= Task objective =
Give again, word for word, the line holding "The image size is (389, 372)." and every line after it through the end of the data below. Omit pictures.

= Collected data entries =

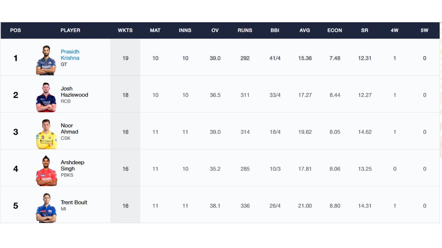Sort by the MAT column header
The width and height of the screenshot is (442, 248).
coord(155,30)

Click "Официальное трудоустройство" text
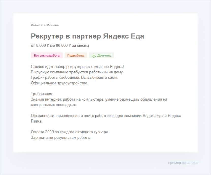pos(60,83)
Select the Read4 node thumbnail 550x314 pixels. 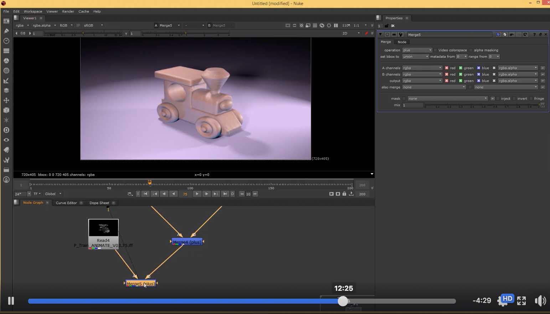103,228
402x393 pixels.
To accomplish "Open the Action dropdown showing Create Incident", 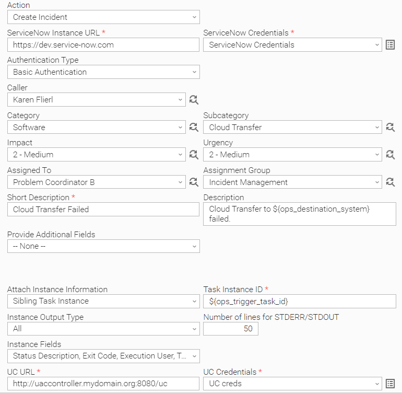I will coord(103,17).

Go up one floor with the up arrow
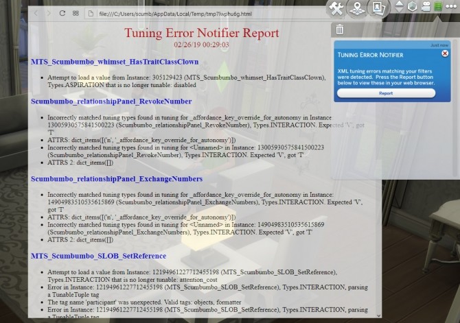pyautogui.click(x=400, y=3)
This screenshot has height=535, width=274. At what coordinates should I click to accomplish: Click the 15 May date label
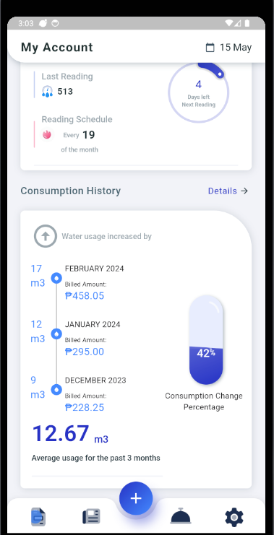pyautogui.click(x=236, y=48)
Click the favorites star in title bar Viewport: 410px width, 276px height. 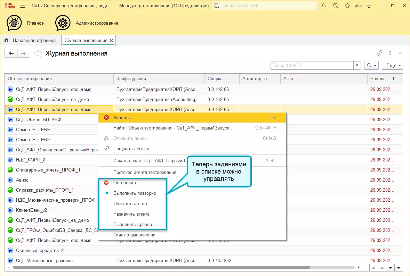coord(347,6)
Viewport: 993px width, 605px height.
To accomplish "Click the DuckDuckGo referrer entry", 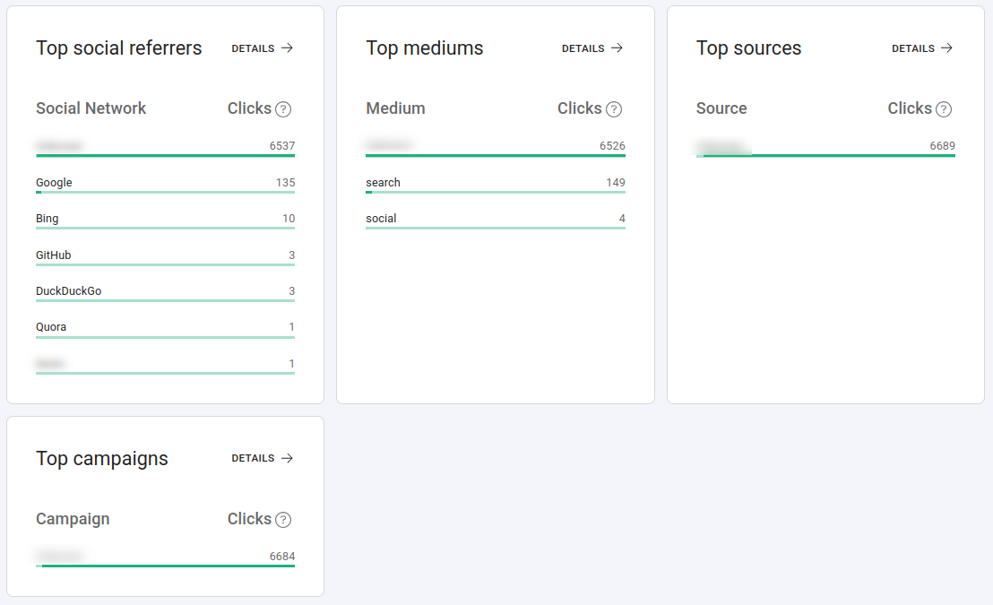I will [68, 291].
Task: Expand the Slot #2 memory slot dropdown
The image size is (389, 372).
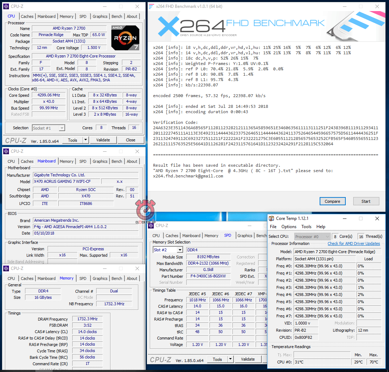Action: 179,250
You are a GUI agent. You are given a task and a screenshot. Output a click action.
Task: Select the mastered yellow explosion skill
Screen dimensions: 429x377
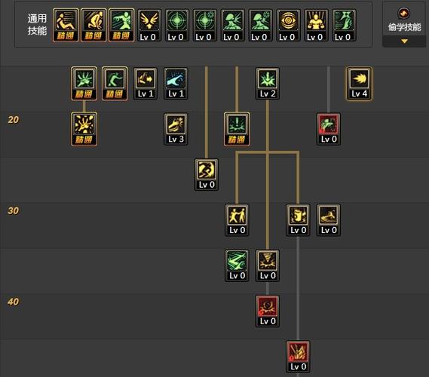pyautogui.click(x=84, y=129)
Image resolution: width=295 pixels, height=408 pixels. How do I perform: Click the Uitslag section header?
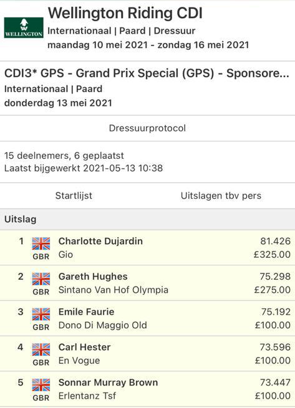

= Response to the exercise =
The image size is (389, 372).
Action: 179,250
You are a GUI agent. You are given a task and a screenshot. Output a click action.
Task: Select the mastered yellow explosion skill
Screen dimensions: 429x377
pyautogui.click(x=84, y=129)
Image resolution: width=295 pixels, height=408 pixels. How do I perform: Click the Uitslag section header?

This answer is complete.